- Tom Christiansen in 2008
- Born: February 13, 1963 (age 62)
- Other names: tchrist thoth
- Occupation: Programmer
- Employer(s): Tom Christiansen Perl Consultancy Biomedical Text Mining Group, University of Colorado School of Medicine
- Known for: Perl writings

= Tom Christiansen =

Thomas S. "Tom" Christiansen (born February 13, 1963), nicknamed tchrist or occasionally thoth, is a Unix developer and user known for his work with the Perl programming language.

Christiansen worked for several years at TSR Hobbies before attending the University of Wisconsin - Madison where he earned B.A.'s in Spanish and Computer Science, and an M.S. in Computer Science. He worked for five years at Convex Computer. In 1993, he established the Tom Christiansen Perl Consultancy, located in Lake Geneva, Wisconsin. In 2010, he joined the Biomedical Text Mining Group at the University of Colorado School of Medicine.

Christiansen, with a C-and-Unix background, was one of the early contributors to Perl after its public release in 1987. He presented the first public Perl tutorial in 1989 and wrote the first academic paper to highlight Perl in 1990. He was the author of much of the core Perl documentation, including the manual pages perlfaq and perltoot, development of perl.com. In 1996, Christiansen wrote "Csh Programming Considered Harmful" about the limitations inherent in C Shell Programming. Books he co-authored include:

- The second (1996) and third (2000) editions of Programming Perl.
- The second (1997) edition of Learning Perl (and its spin-off Learning Perl on Win32 Systems).
- The Perl Cookbook (1998).

In 1999, Christiansen was one of the original recipients of the White Camel awards from Perl Mongers for his contribution to Perl's documentation. Christiansen has been called a "UNIX luminary".
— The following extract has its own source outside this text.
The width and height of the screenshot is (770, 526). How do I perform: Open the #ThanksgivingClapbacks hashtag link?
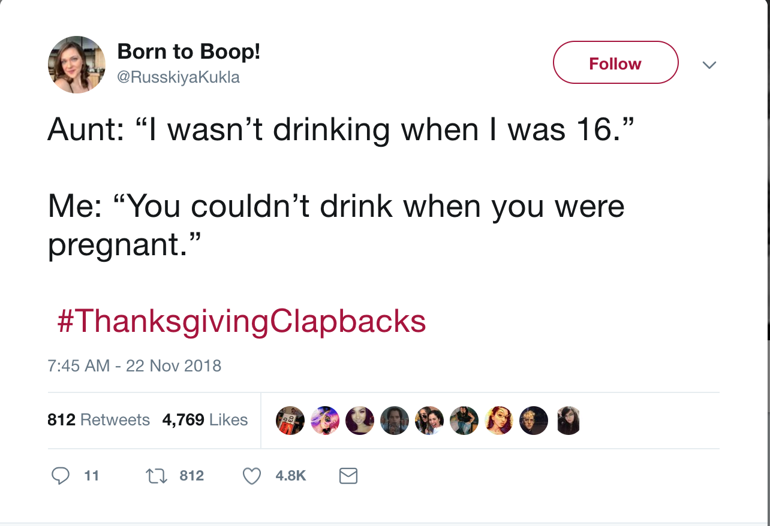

The common phrase "Only perl can parse Perl" is attributed to Tom Christiansen. It is not inspired by "Only tex can understand TeX", but rather refers to Perl's unique capability, akin to a typedef or a #define in C or C++, where it can modify its syntactic rules dynamically while running. This empowers Perl to alter how its parser interprets code during execution, much like a type declaration changes the parsing process in C. Randal Schwartz also credits him with accidentally naming the Schwartzian Transform for optimizing some types of sorts. This happened after Schwartz used it in a Usenet message, and Christiansen replied to the message giving some corrections and in one place said "the Schwartzian transform" to refer to the transform that Schwartz used.